By BosNewsLife Africa Service
ALGIERS, ALGERIA (BosNewsLife)– An Algerian court has fined a former Muslim, who converted to Christianity, for evangelism, in a case that activists warned would further undermine religious freedom in the North African nation.
An appeals court in the western town of Tindouf fined Mohamed Ibaouène the equivalent of roughly $1,280 because he talked about his Christian faith with a former colleague, trial observers confirmed Thursday, February 14.
Abdelkrim Mansouri, a machine operator at the company where Ibaouène was a manager, filed a complaint against Ibaouène with the National Gendarmerie in Tindouf in February 2012 for allegedly pressuring him to “abandon” Islam.
Ibaouène was later sentenced in absentia to one year imprisonment and fined 50,000 dinars ($640) for the offense.
While the February 13 ruling squashed last year’s prison term, the court doubled the fine, complained his lawyer, Mohamed Benbelkacem.
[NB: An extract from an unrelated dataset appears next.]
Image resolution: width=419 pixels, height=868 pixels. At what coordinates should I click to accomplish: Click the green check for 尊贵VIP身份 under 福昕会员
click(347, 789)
In statements, Benbelkacem said he was “shocked” about the verdict. “The judge must have undergone some pressure…by his superiors…otherwise my client would have been acquitted,” he added.
Ibaouène said he was surprised about the verdict as he had “never been investigated by the police or gendarmerie.”
The ruling could negatively impact the case of Siagh Krimo who appealed against his five-year prison term for giving a compact disk about Christianity to a neighbor, warned International Christian Concern, a major advocacy group.
“Once again, Algeria’s courts have enforced a law that, by its very nature, is used to prosecute anyone who does not adhere to the religion of Islam, said Aidan Clay, ICC’s regional manager for North Africa.
“Ibaouène’s ruling is an attack on freedom,” added Mustapha Krim, the President of the Protestant Church of Algeria (EPA) in published remarks.
Under a controversial law introduced in 2006, unauthorized worship can result in five years imprisonment and a fine of 100,000 Algerian dinars.
Several Protestant churches have also been closed amid concerns among authorities about the estimated 30,000 devoted Christians in the heavily Islamic nation.
“As long as the 2006 law exists, there will always be people who wrongly accuse Christians,” Krim said.
Authorities say the measures are aimed at banning religious extremism following a long war between the military and Islamic militants.